__ASSIGNED TASK__: Repeat the data that follows exactly, starting at the line with "Click the Unblock IP button" and ending at the line with "937x332 pixels. Task: Open", and leave out every picture.

__DATA TO EXAMINE__:
== == ==

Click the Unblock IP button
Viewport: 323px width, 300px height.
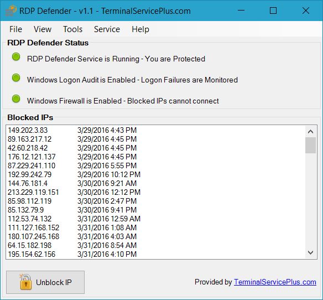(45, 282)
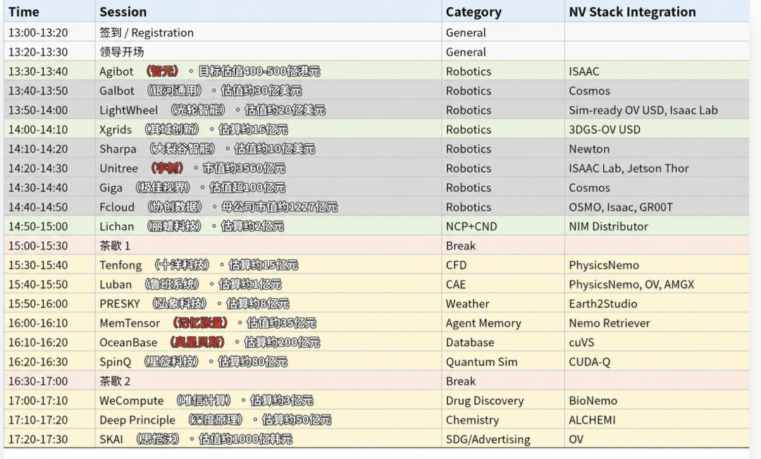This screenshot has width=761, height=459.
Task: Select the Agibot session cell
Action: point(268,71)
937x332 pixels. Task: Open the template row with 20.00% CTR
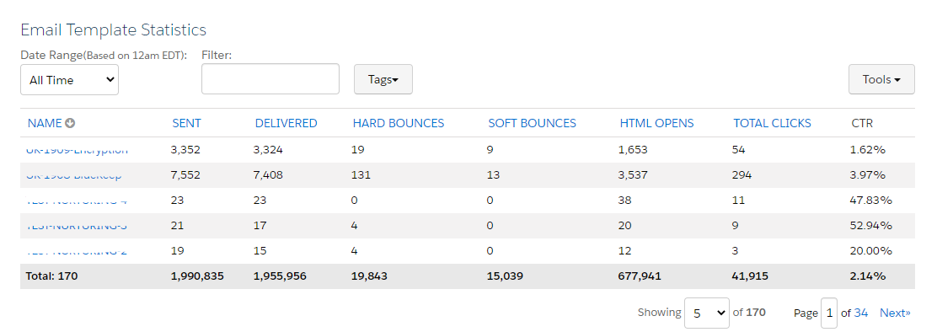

== == ==

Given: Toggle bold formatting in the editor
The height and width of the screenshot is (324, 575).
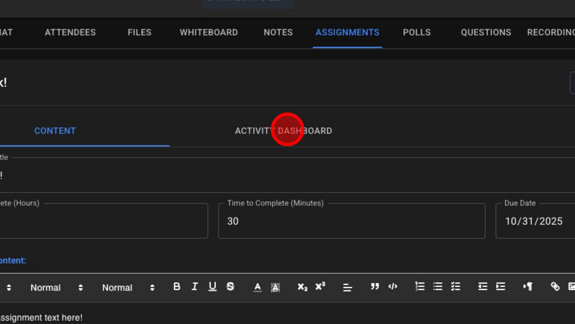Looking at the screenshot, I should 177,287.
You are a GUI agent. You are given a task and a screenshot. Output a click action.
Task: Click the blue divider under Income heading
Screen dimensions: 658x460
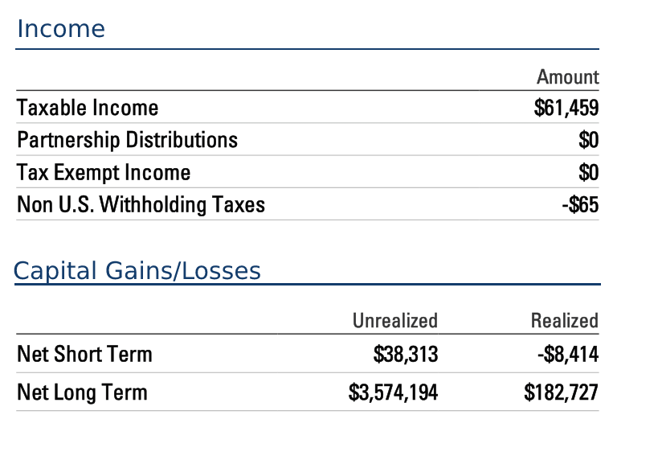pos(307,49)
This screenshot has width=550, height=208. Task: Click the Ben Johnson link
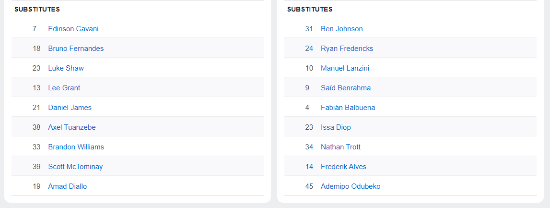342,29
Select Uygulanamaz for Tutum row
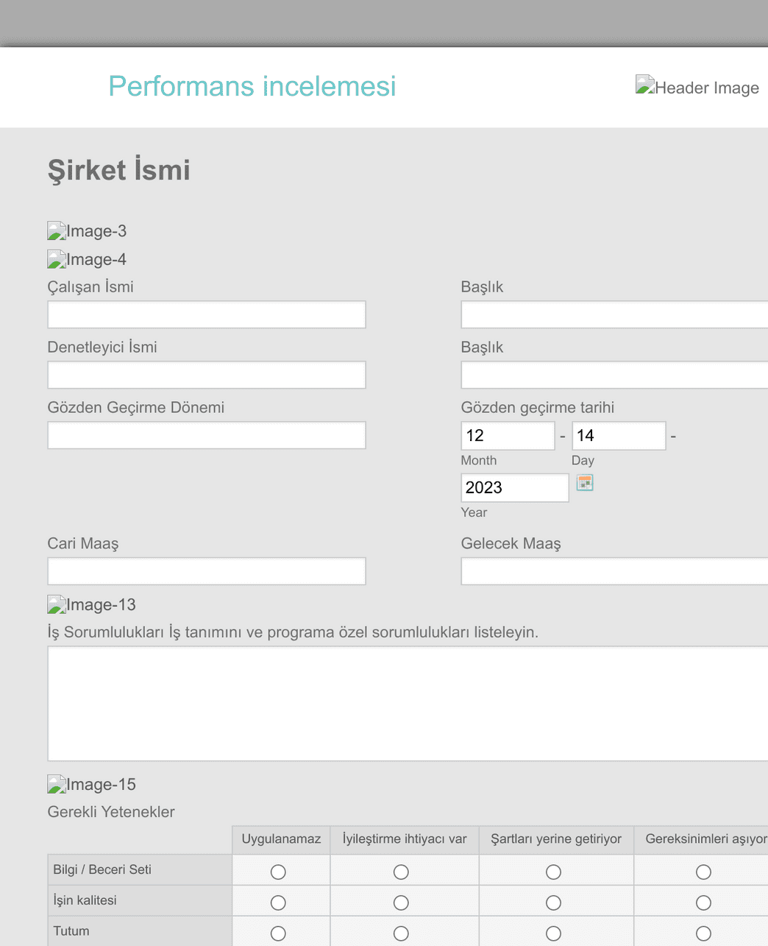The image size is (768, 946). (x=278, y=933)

== == ==

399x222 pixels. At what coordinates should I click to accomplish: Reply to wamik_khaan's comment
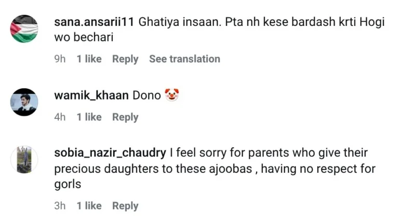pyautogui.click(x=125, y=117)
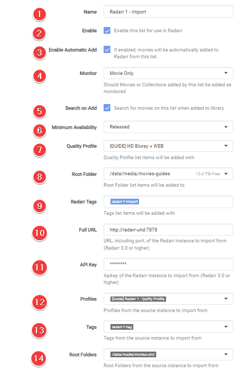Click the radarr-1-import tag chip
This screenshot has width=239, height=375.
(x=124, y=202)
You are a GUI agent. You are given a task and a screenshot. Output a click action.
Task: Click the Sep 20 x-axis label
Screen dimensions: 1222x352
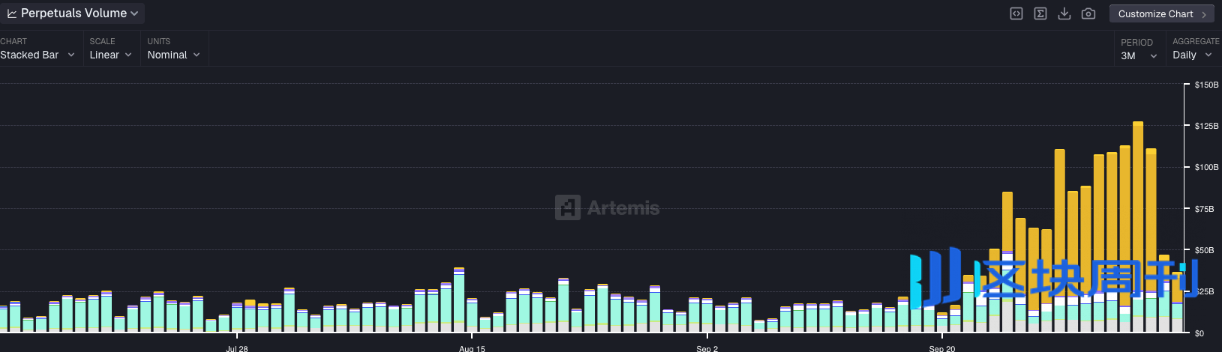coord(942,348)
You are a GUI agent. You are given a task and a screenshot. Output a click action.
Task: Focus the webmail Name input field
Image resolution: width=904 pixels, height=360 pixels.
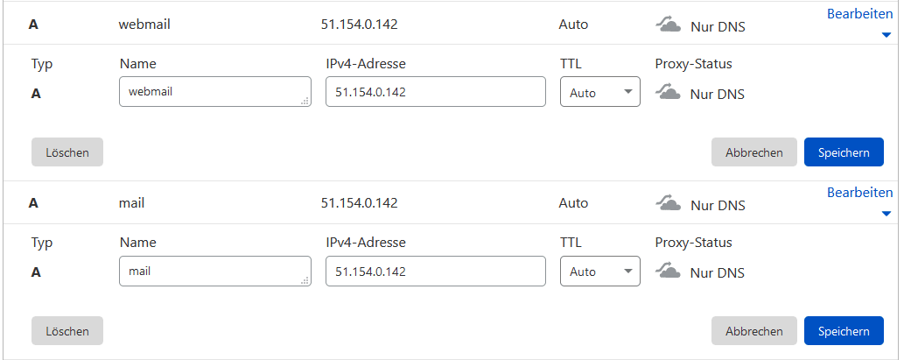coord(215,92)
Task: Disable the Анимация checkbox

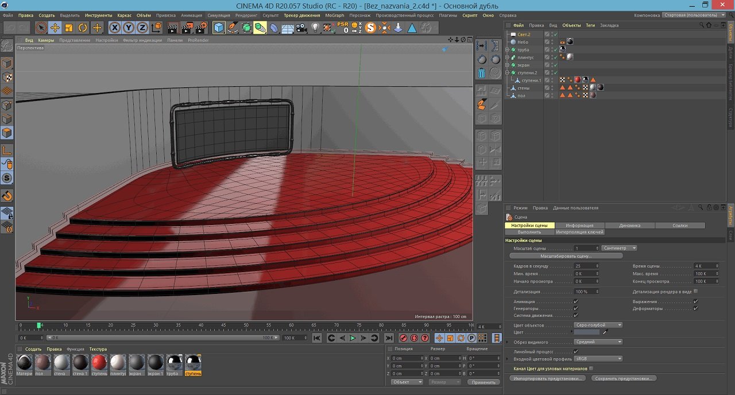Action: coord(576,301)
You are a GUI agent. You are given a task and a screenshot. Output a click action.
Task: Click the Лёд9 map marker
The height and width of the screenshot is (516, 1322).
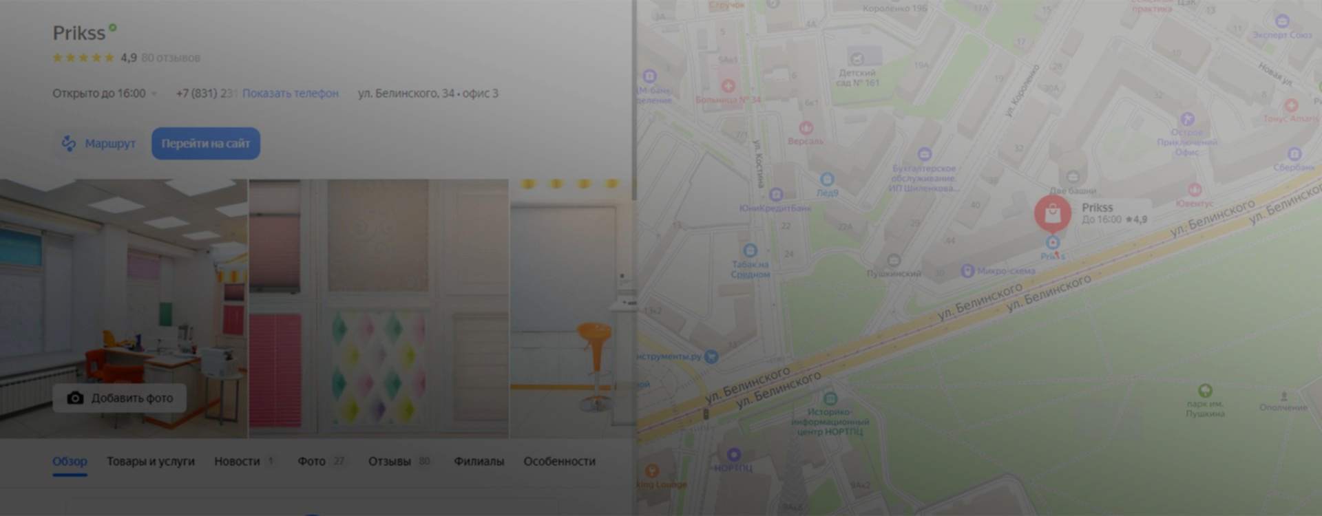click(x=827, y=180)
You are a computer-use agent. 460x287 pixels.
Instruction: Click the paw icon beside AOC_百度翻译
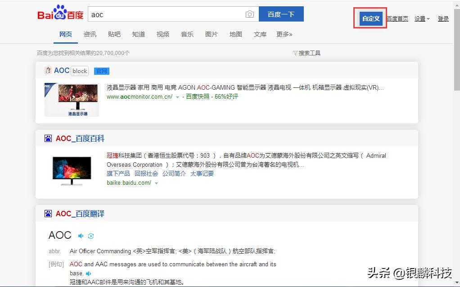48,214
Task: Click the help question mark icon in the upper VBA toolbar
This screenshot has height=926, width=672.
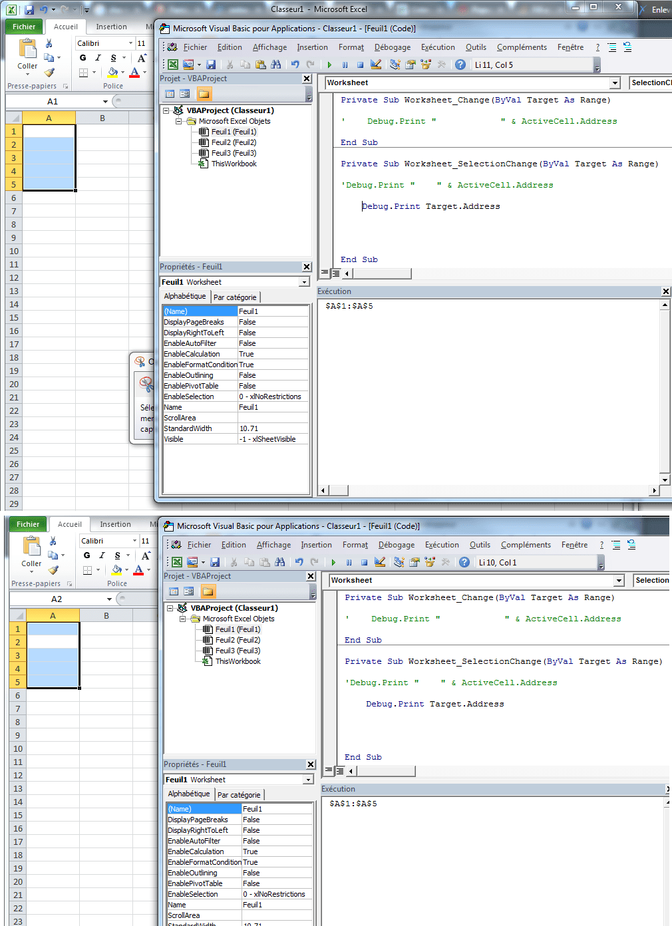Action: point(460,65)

== == ==

__ANSWER AREA__:
Click the Unblock IP button
Viewport: 323px width, 300px height.
(45, 282)
This screenshot has width=761, height=459.
Task: Select the Agibot session cell
Action: point(268,71)
937x332 pixels. Task: Open the template row with 20.00% CTR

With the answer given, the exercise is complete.